It’s no secret that doctors in all specialties spend less and less time with patients these days. Last Sunday’s NY Times cover article (which I wrote about here and here) gave a fairly stark example of how reimbursement incentives have given modern psychiatry a sort of assembly-line mentality: “Come in, state your problems, and here’s your script. Next in line!!” Unfortunately, all the trappings of modern medicine—shrinking reimbursements, electronic medical record systems which favor checklists over narratives, and patients who frequently want a “quick fix”—contribute directly to this sort of practice.

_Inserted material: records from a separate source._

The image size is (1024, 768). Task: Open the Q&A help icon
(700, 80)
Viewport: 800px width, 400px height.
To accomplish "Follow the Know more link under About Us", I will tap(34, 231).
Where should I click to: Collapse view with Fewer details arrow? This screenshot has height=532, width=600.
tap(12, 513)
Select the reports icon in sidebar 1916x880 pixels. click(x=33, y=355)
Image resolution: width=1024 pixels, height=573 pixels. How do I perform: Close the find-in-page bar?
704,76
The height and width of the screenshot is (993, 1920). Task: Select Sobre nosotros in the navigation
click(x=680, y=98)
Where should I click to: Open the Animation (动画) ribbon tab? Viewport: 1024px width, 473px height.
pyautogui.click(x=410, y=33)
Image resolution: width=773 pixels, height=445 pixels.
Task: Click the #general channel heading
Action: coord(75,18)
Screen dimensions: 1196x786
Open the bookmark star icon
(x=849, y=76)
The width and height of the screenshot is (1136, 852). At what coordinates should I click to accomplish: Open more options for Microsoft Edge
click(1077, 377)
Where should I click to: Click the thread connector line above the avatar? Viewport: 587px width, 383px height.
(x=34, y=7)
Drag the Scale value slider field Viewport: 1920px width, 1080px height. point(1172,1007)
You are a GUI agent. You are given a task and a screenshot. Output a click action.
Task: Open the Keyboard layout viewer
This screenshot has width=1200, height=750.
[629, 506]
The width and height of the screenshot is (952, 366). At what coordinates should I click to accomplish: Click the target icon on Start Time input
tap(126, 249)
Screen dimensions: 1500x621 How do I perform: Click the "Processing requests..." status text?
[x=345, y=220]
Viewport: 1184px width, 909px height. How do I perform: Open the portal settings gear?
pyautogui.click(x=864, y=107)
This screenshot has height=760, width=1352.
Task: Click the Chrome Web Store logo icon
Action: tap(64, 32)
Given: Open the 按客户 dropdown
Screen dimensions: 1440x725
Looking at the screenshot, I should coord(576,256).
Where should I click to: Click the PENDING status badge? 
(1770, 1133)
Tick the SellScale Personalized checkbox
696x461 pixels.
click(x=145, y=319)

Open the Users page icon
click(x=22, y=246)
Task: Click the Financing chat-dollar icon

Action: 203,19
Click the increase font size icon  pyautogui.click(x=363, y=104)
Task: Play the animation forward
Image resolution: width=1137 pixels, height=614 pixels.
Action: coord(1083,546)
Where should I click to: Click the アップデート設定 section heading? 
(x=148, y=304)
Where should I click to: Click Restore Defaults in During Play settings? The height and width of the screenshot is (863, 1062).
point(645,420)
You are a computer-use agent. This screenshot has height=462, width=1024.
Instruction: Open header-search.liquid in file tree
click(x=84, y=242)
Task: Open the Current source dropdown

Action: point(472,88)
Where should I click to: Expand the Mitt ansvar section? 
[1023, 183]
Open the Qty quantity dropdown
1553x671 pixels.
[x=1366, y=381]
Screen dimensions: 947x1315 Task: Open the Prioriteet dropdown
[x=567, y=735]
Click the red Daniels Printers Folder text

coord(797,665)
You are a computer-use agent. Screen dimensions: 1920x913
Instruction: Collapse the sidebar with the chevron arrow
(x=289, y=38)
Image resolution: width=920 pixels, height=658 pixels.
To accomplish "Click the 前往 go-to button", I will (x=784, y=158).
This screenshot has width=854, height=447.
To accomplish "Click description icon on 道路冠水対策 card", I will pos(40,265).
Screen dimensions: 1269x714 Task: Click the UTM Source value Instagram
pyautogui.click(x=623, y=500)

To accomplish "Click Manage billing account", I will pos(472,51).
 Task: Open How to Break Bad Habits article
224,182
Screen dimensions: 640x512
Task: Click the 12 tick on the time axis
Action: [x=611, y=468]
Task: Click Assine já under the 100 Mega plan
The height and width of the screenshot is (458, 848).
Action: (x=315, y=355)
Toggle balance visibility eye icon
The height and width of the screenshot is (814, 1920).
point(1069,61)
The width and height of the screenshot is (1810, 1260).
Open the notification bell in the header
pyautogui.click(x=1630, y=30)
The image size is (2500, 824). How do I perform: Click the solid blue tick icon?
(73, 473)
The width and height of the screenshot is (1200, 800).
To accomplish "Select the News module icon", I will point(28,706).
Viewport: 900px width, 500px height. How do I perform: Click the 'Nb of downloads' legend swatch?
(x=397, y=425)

To be fair, there are many psychiatrists who don’t work this way. But this usually comes with a higher price tag, which insurance companies often refuse to pay. Why? Well, to use the common yet frustrating phrase, it’s not “evidence-based medicine.” As it turns out, the only available evidence is for the measurement of specific symptoms (measured by a checklist) and the prescription of pills over (short) periods of time. Paradoxically, psychiatry—which should know better—no longer sees patients as people with interesting backgrounds and multiple ongoing social and psychological dynamics, but as collections of symptoms (anywhere in the world!) which respond to drugs.
The embodiment of this mentality, of course, is the DSM-IV, the “diagnostic manual” of psychiatry, which is basically a collection of symptom checklists designed to make a psychiatric diagnosis. Now, I know that’s a gross oversimplification, and I’m also aware that sophisticated interviewing skills can help to determine the difference between a minor disturbance in a patient’s mood or behavior and a pathological condition (i.e., betwen a symptom and a syndrome). But often the time, or those skills, simply aren’t available, and a diagnosis is made on the basis of what’s on the list. As a result, psychiatric diagnoses have become “diagnoses of inclusion”: you say you have a symptom, you’ll get a diagnosis.
To make matters worse, the checklist mentality, aided by the Internet, has spawned a small industry of “diagnostic tools,” freely available to clinicians and to patients, and published in books, magazines, and web sites. (The bestselling book The Checklist Manifesto may have contributed, too. In it, author-surgeon Atul Gawande explains how simple checklists are useful in complex situations in which lives are on the line. He has received much praise, but the checklists he describes help to narrow our focus, when in psychiatry it should be broadened. In other words, checklists are great for preparing an OR for surgery, or a jetliner for takeoff, but not in identifying the underlying causes of an individual’s suffering.)
Anyway, a quick Google search for any mental health condition (or even a personality trait like shyness, irritability, or anger) will reveal dozens of free questionnaires, surveys, and checklists designed to make a tentative diagnosis. Most give the disclaimer “this is not meant to be a diagnostic tool—please consult your physician.”
But why? If the patient has already answered all the questions that the doctor will ask anyway in the 10 to 15 minutes allotted for their appointment, why can’t the patient just email the questionnaire directly to a doc in another state (or another country) from the convenience of their own home, enter their credit card information, and wait for a prescription in the mail? Heck, why not eliminate the middleman and submit the questionnaire directly to the drug company for a supply of pills?
I realize I’m exaggerating here. Questionnaires and checklists can be extremely helpful—when used responsibly—as a way to obtain a “snapshot” of a patient’s progress or of his/her active symptoms, and to suggest topics for discussion in a more thorough interview. Also, people also have an innate desire to know how they “score” on some measure—the exercise can even be entertaining—and their results can sometimes reveal things they didn’t know about themselves.
But what makes psychiatry and psychology fascinating is the discovery of alternate, more parsimonious (or potentially more serious) explanations for a patient’s traits and behaviors; or, conversely, informing a patient that his or her “high score” is actually nothing to be worried about. That’s where the expert comes in. Unfortunately, experts can behave like Internet surveys, too, and when we do, the “rush to judgment” can be shortsighted, unfair, and wrong.